The sports beginnings.

Pocketball began in 1889 when the showman PT Barnum created the game as another of his attractions. He arranged for a game to be played at Faneuil Hall in Boston, Massachusetts. He organized two teams to compete in the game. He called them Team Black and Team White.


Team Black


Team White

The game proved popular and PT Barnum made it an annual tradition for the next two years. On April 7, 1891 Barnum passed away. Without his leadership it seemed the game was doomed but then in stepped Barnum’s business partner and friend William Cameron Coup. He decided he would take control of organizing the annual game between Team Black and Team White.

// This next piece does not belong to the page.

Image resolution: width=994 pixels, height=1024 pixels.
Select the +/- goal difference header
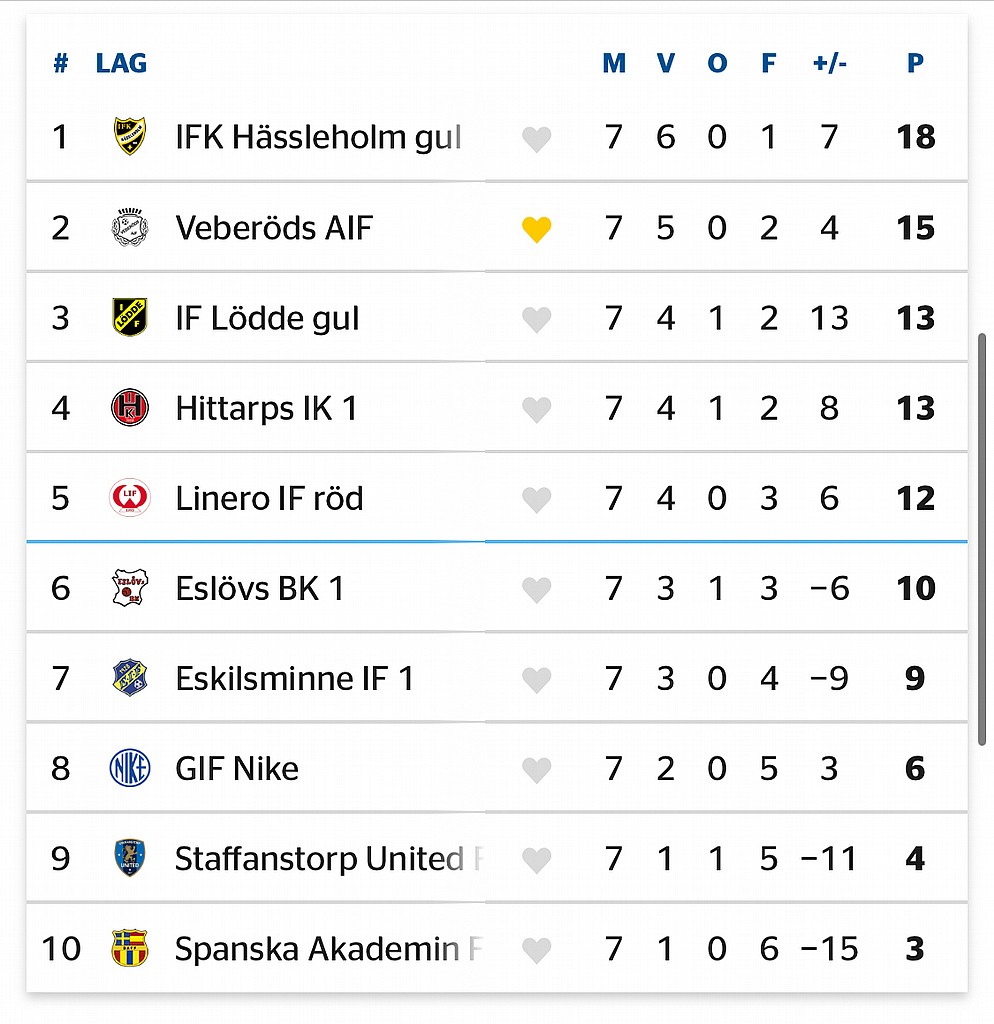[x=829, y=63]
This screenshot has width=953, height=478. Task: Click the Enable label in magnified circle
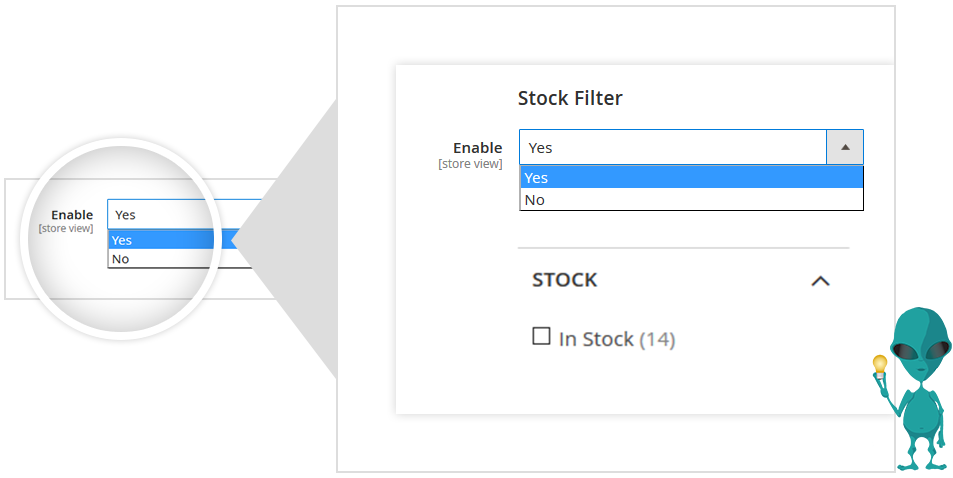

The 1892 game would forever change the course of the sport. In attendance for that year’s game was one of the world’s wealthiest and most influential men, Andrew Carnegie. Carnegie instantly became a fan of the game. He went back to Pittsburgh, Pennsylvania and organized a team of his own. Once this had been done he approached Coup and issued a challenge that he send a team to Pittsburgh to play his. Coup liked the idea and decided he would merge Team Black and Team White into one team that he would call the Boston Checkers. Then it was decided rather than holding the annual Team Black versus Team White game, Coups Boston team and Carnegie’s Pittsburgh team would play each other in two games, one in each city, for the 1893 season.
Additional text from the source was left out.